Ep 7. Screwed By the Electoral College
We don’t know about you, but we feel totally SCREWED by the electoral college. Every election cycle brings new calls to abolish the Electoral College. However, modeling by brilliant researchers have shown that we should EXPECT that we will end up with the person who did NOT get the most votes to win the presidency. This is not an accident. This leads many people to become disenfranchised, which literally means to deprive a person of their right to vote or have a vote that counts.
The Electoral College is racist in origin. Shocking? I know. I wasn’t shocked either. Our entire history was written by white men who had slave owner friends or were slave owners themselves. All the more reason it does NOT fit our modern society today.
The Electoral College is made up of 538 electors from the all of the states. In most states, the candidate who wins the popular vote in a state wins the electors. It was NOT always this way. When the Electoral College was created there were not even political parties!
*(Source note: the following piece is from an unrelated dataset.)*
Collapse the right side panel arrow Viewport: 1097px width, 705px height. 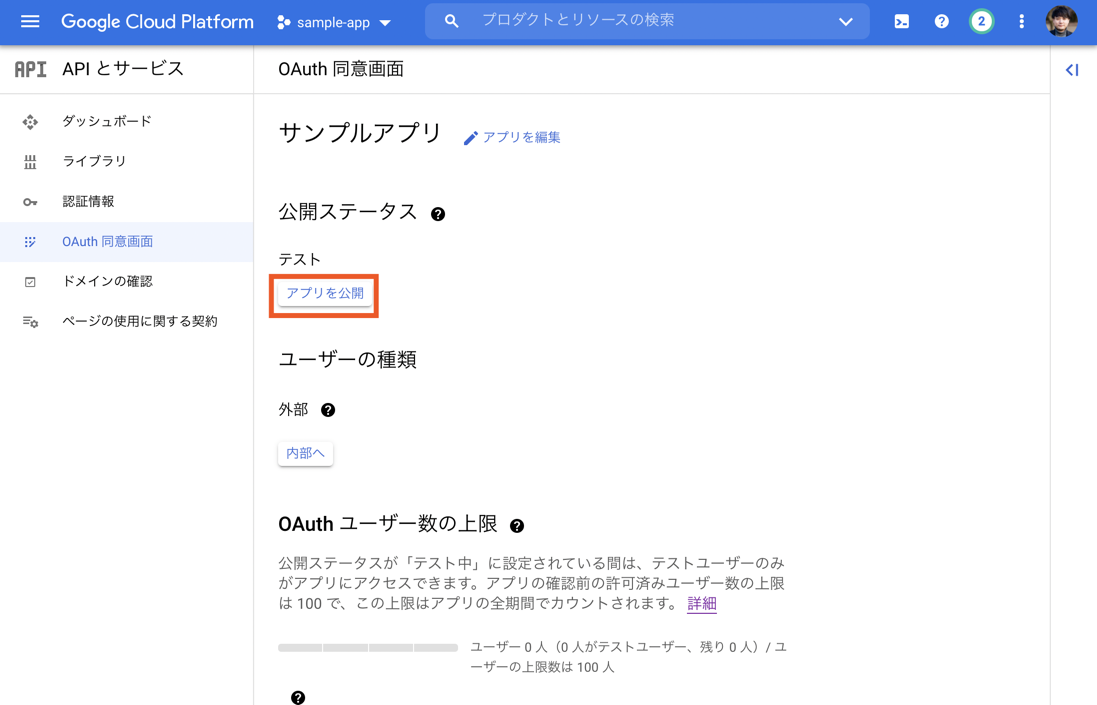click(1072, 70)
It was based on the premise that electors would vote their conscience.
…In Maine and Nebraska, however, electoral college votes are distributed based on who won the popular vote in each of the states’ congressional districts.
The Electoral College was never intended to be the “perfect” system for picking the president, says George Edwards III, emeritus political science professor at Texas A&M University.
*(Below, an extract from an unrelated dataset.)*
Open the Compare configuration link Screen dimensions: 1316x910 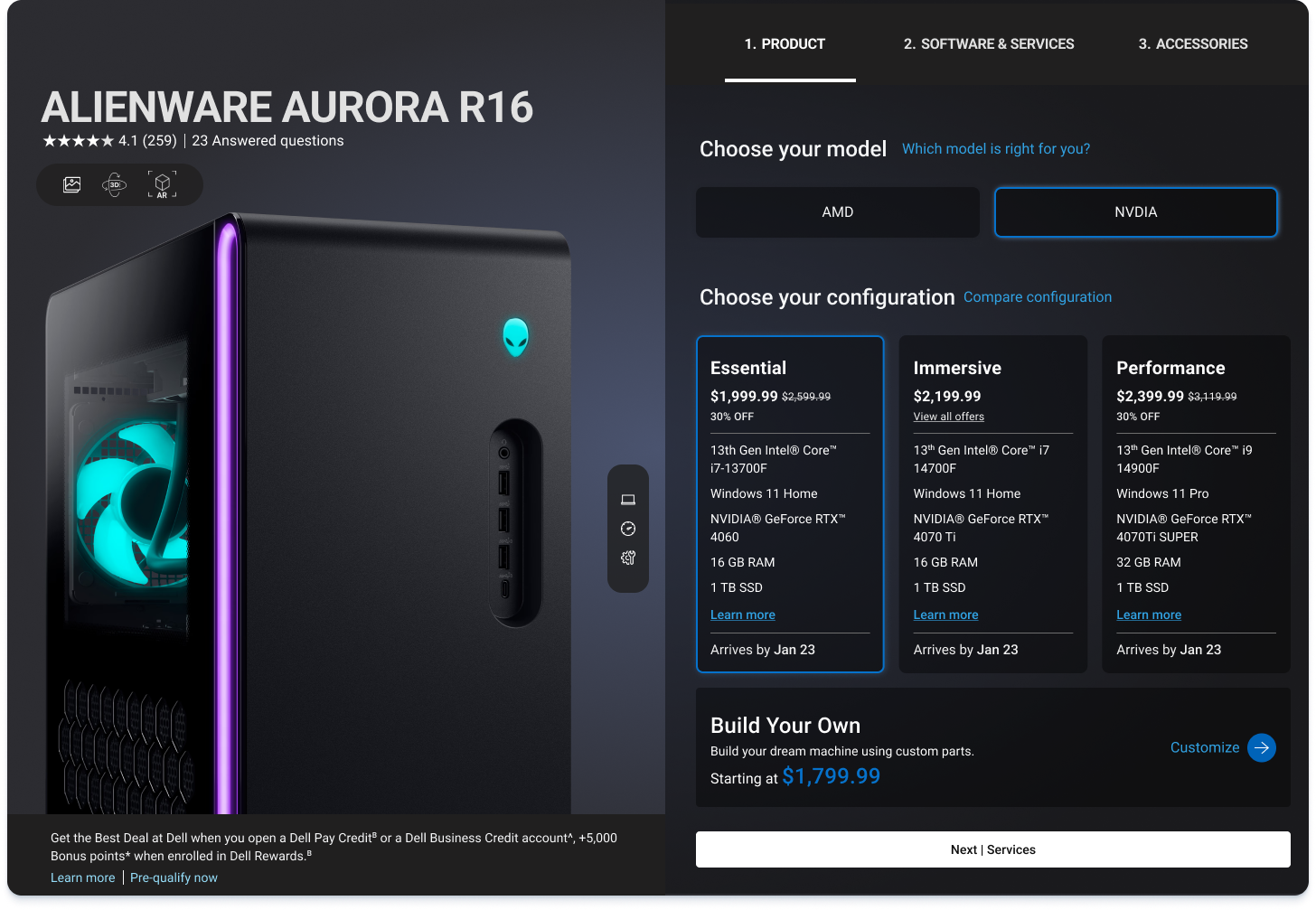point(1038,297)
“It wasn’t like the Founders said, ‘Hey, what a great idea! This is the preferred way to select the chief executive, period,’” says Edwards. “They were tired, impatient, frustrated. They cobbled together this plan because they couldn’t agree on anything else.” – The Atlantic
“Virginian James Madison responded that such a system would prove unacceptable to the South: “The right of suffrage was much more diffusive [i.e., extensive] in the Northern than the Southern States; and the latter could have no influence in the election on the score of Negroes.”
In other words, in a direct election system, the North would outnumber the South, whose many slaves (more than half a million in all) of course could not vote...
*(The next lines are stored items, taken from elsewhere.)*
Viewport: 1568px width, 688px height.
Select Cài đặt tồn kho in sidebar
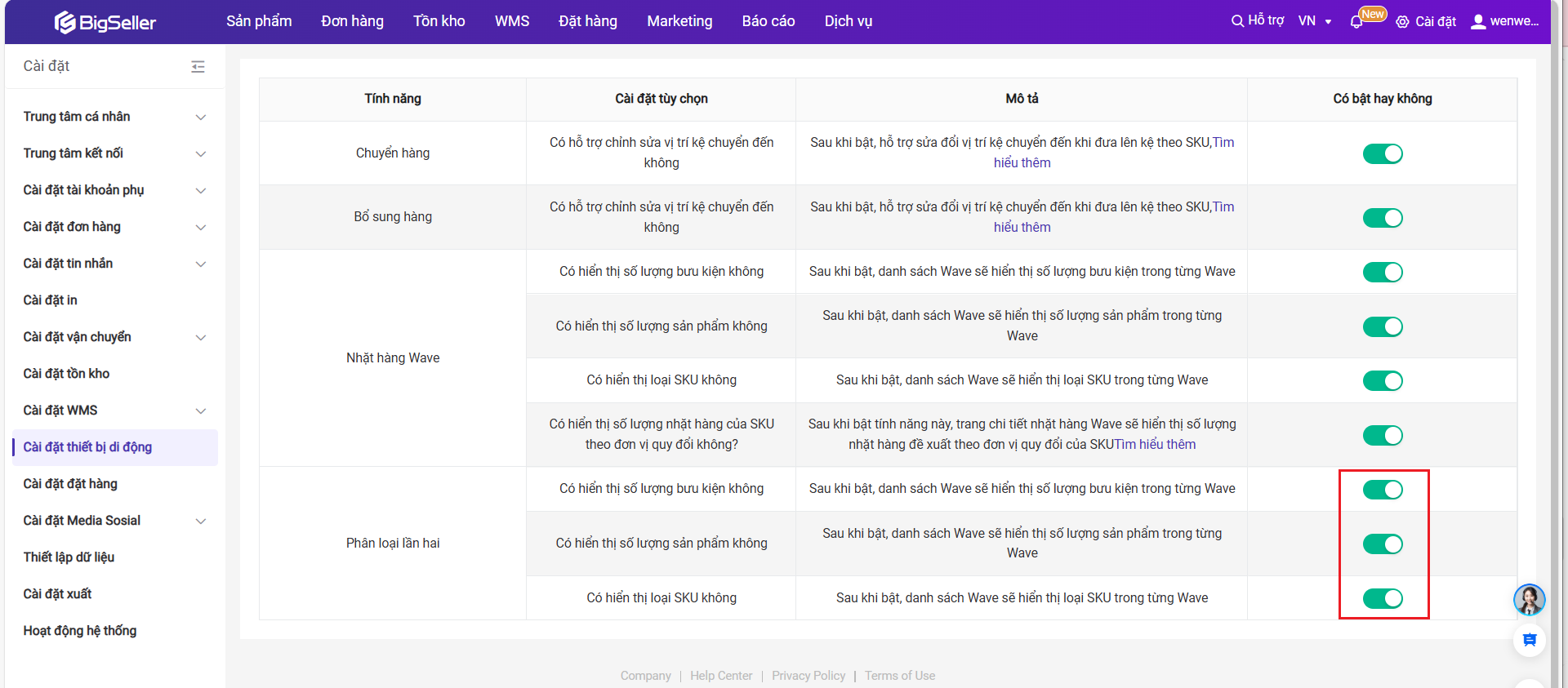point(66,374)
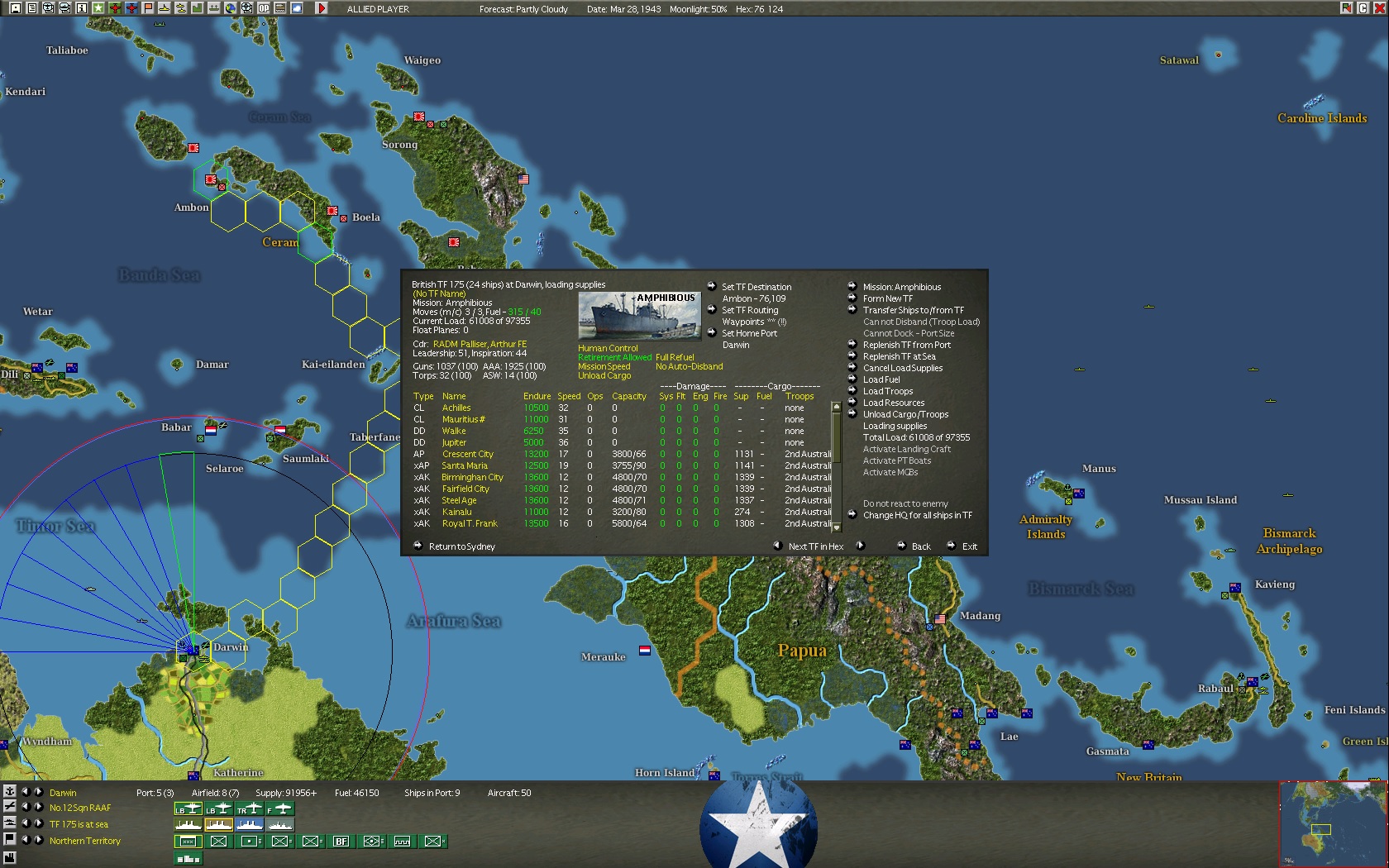
Task: Show the next TF in hex arrow
Action: click(860, 546)
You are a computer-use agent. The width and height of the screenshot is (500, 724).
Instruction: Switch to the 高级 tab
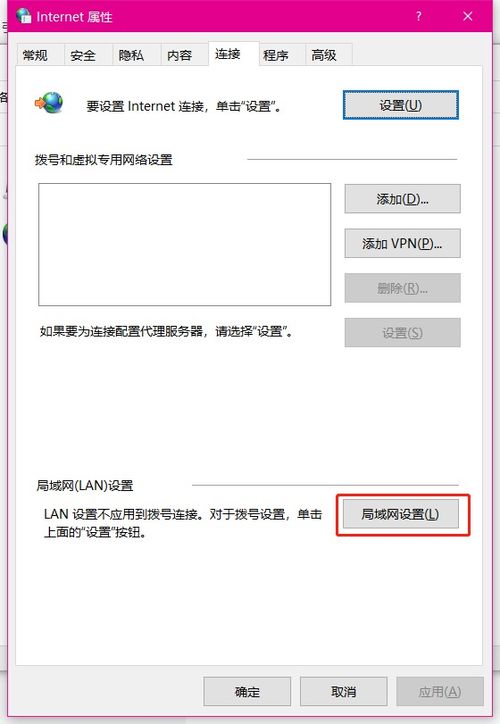pyautogui.click(x=324, y=55)
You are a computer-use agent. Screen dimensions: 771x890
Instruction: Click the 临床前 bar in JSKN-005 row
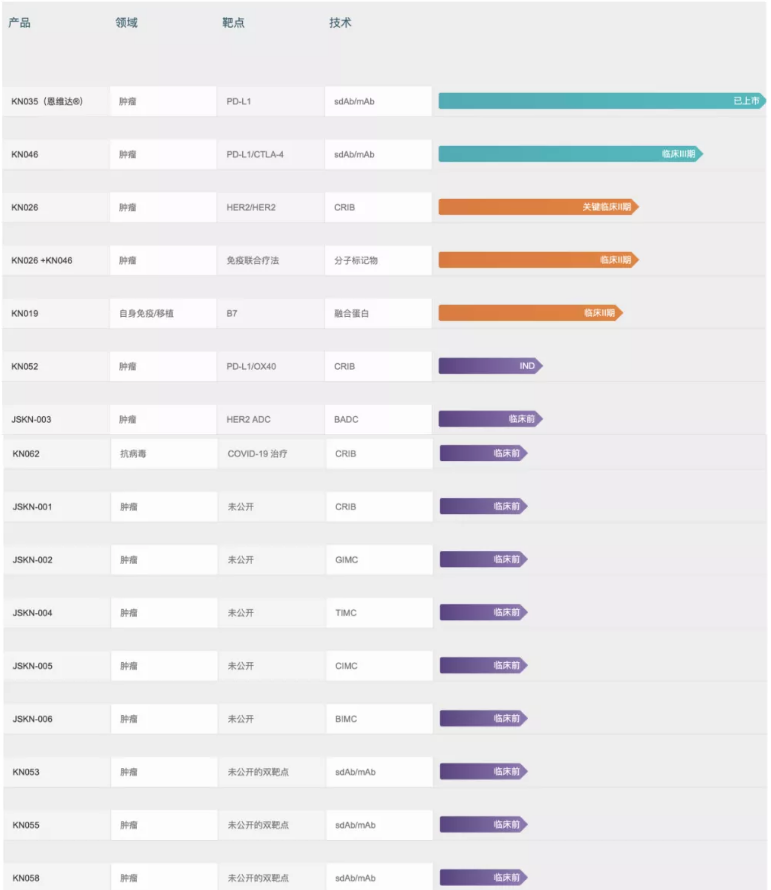pos(484,665)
The Electoral College—a prototype of which Madison proposed in this same speech—instead let each southern state count its slaves, albeit with a two-fifths discount, in computing its share of the overall count.” – The Atlantic.
The Electoral College skews elections by giving a HUGE advantage to small states. Each state receives a number of electoral votes equal to the number of United States House of Representatives members from that state, plus two. These two additional votes effectively triple the voting power of the smallest states, while having only a negligible impact on the voting power of large states.
Modern-day Democrats are disadvantaged because they “have tended to win large states by large margins and lose them by small margins.” In 2016, for example, Democratic candidate Hillary Clinton won California by nearly 3.5 million votes. Meanwhile, she lost the crucial swing states of Michigan, Pennsylvania, and Wisconsin by fewer than 80,000 votes combined.
WE ARE ALL IN ON RANKED- CHOICE VOTING AKA: Instant Run-Off Voting
Single-winner elections do a poor job of winnowing a large field of candidates down to one who reflects majority agreement, and encourage bashing of the other candidates because it’s all-or-nothing for each candidate… And the winner of this process can be the choice of as little as 25 or 30 percent of the electorate, which is another way of saying that he or she was not the choice of up to three-quarters of voters.
This is no way to pick the person who will challenge a president — one who was himself nominated first by a minority within his party, then elected by a minority nationwide.
It’s ideal for making sense of a large and fractured pool of candidates.
HOW RANKED VOTING WORKS:
Ranked-choice voting works on a simple premise: Instead of being forced to choose a single candidate, voters rank some or all of the candidates in order of preference — they rank their favorite candidate first, their next-favorite candidate second, and so on. If one candidate wins a majority of the vote outright, he or she is the winner.
→ If not, the ballots are tallied in a series of rounds. In each round, the candidate with the fewest first-place votes is eliminated. Each ballot ranking that candidate first is then transferred to the candidate whom it ranked second. The process repeats, eliminating the lowest-scoring candidate and redistributing his or her ballots, until one candidate has more than 50 percent of the vote. THIS YEAR! – Wyoming, Alaska, Hawaii and Kansas.
EXAMPLE: Say a Wyoming voter is partial to Elizabeth Warren, but feels she doesn’t have much of a chance at hitting 15 percent. He could list Ms. Warren first and, perhaps, Mr. Sanders second. If Ms. Warren fails to get 15 percent of first-place votes in the first round, but Mr. Sanders does, that voter’s ballot would be transferred to him. Millions of votes in the Democratic primaries this year will be cast for candidates who don’t reach the 15-percent cutoff.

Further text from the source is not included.